Creating, storing and distributing electrical power effectively to power our world requires a lot of skilled workers. Most modern power plants have at least 400 to 700 power plant workers on staff, including blue-collar and white-collar workers. Depending on their certifications, their work can include operating machinery, system control, metalwork, and equipment maintenance. The majority of plant workers start their working lives as non-licensed power plant workers and will advance to licensed operators of senior reactor operators after many years of service.
Power Plant Workers Fast Facts (BLS.gov)
- National Employment, 2018: 53,000
- Similar Occupations: Construction equipment operators, electrical and electronics installers and repairers, electricians, hazardous materials removal workers
- Previously Exposed: Yes
- Still Being Exposed: Yes
- Asbestos-Related Disease Risk: High
- States with the Highest Employment: California, Texas, Illinois, Pennsylvania, Florida
Power plants are full of heat-generating machinery, early power plants had high levels of asbestos insulation to prevent overheating and fires. Regular plant operation caused asbestos fibers to be released into the air, where workers could inhale them and eventually develop mesothelioma.
Asbestos is highly toxic to the human body and can cause pleural mesothelioma as well as other serious diseases.

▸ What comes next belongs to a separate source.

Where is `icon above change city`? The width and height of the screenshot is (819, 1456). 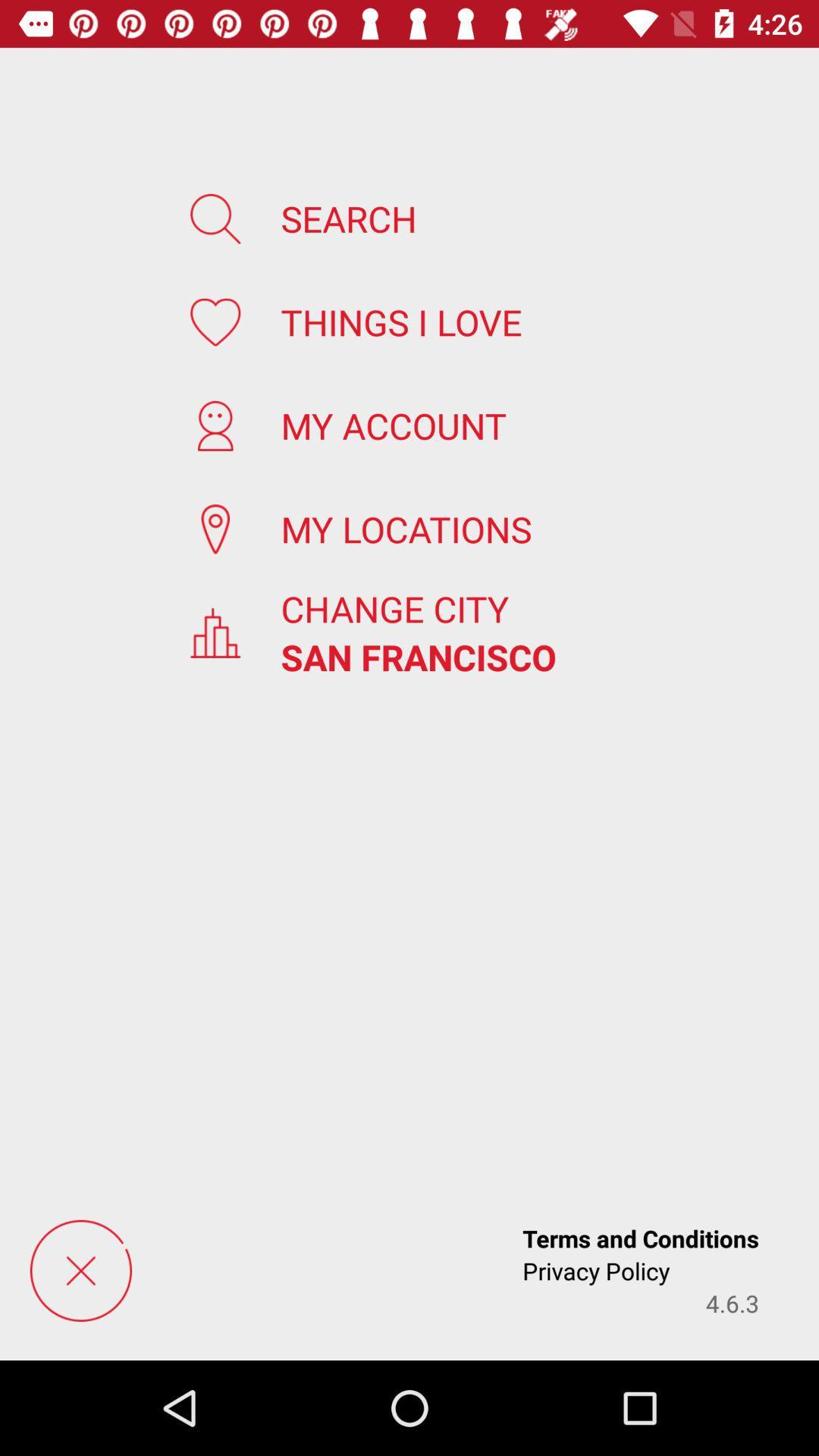 icon above change city is located at coordinates (405, 529). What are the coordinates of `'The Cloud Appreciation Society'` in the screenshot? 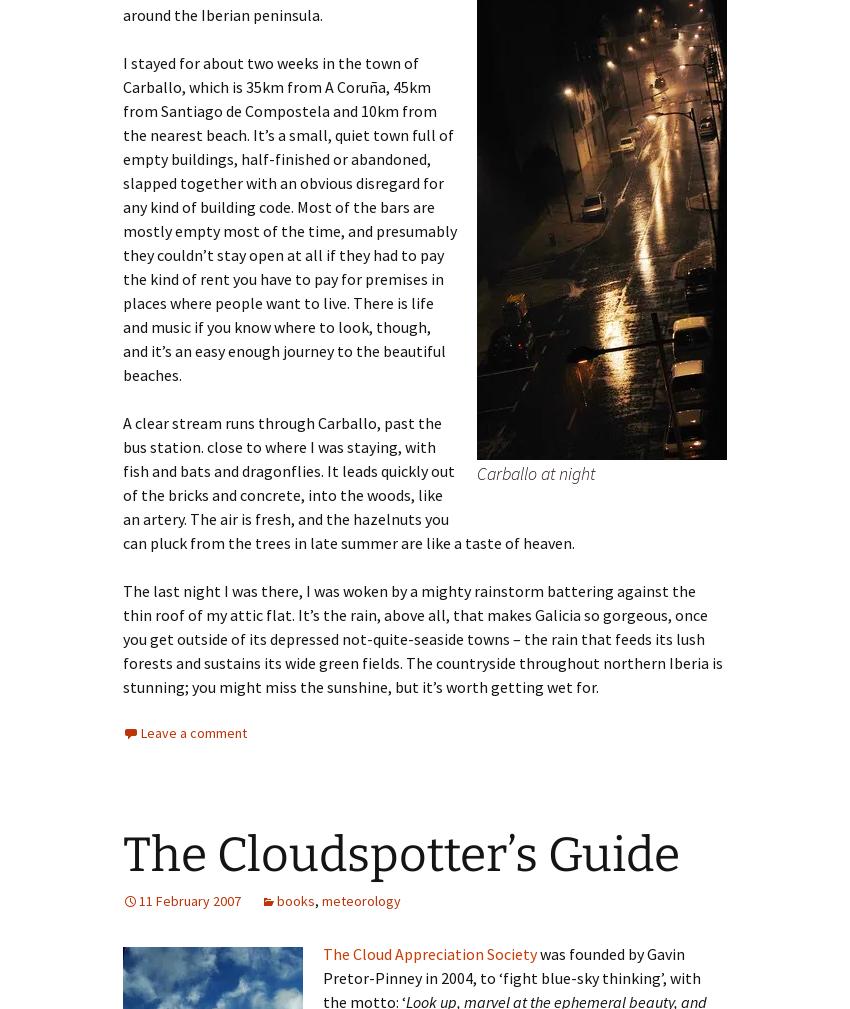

Almost all of these diseases could have been prevented, ex-power plant workers have filed personal injury lawsuits against power plants to compensate them for their injuries.
According to a 2015 British Medical Journal study, power plant workers from 2001-2009 data were eight times more likely to die from mesothelioma than the regular population.
Power Plant Workers Asbestos Exposure
The power plant workers who were at the highest risk of asbestos exposure were the blue-collar workers who had to install or maintain pipes and electrical appliances at the plants. Records from power plants show that insulation that contained asbestos was dangerous for their health later in life. Upgrading machinery in a power plant often involved employees cutting through asbestos products to install more asbestos materials.
Some power plant workers were required to spray asbestos pulp onto hot machinery, such as boilers. Others would install asbestos insulation onto pipes, pumps, seals, and gaskets. One plant worker remembers creating clouds of asbestos dust as he was drilling and bolting breakers onto a turbine. If you can see a cloud of asbestos dust, there are also billions of invisible particles in the air that are also extremely hazardous.
Asbestos exposure at power plants is less today but exposure still occurs. In October 2011, at least a dozen workers were exposed to asbestos when they were cutting power plant pipes at a plant in southeastern Virginia.
Scientific Studies on Power Plant Workers Asbestos Exposure
A German study found that power generating workers had about 20 years of asbestos exposure during their work lives. Workers who did power generation tasks had longer exposure times than workers who were working on power distribution or gas supply.
That study also found that out of 8,600 power plant workers, 3,479 worked with products that contained asbestos during their careers.
A smaller clinical study in the late 1970s determined that asbestos exposure in power plants is related to pleural thickening and chest pain in former power plant workers. About 33% of workers surveyed had markers of asbestos exposure in their sputum.
Power Plant Workers Asbestos and Mesothelioma Lawsuits
A nuclear power plant worker named Paul Crane filed a personal injury lawsuit against Shoreham Nuclear Power Plant after he worked for 11 years wrapping pipes with asbestos and welding metals while he was wrapped in asbestos protective clothing. The Supreme Court of New York ruled against the contracting company for not implementing safety procedures at the site.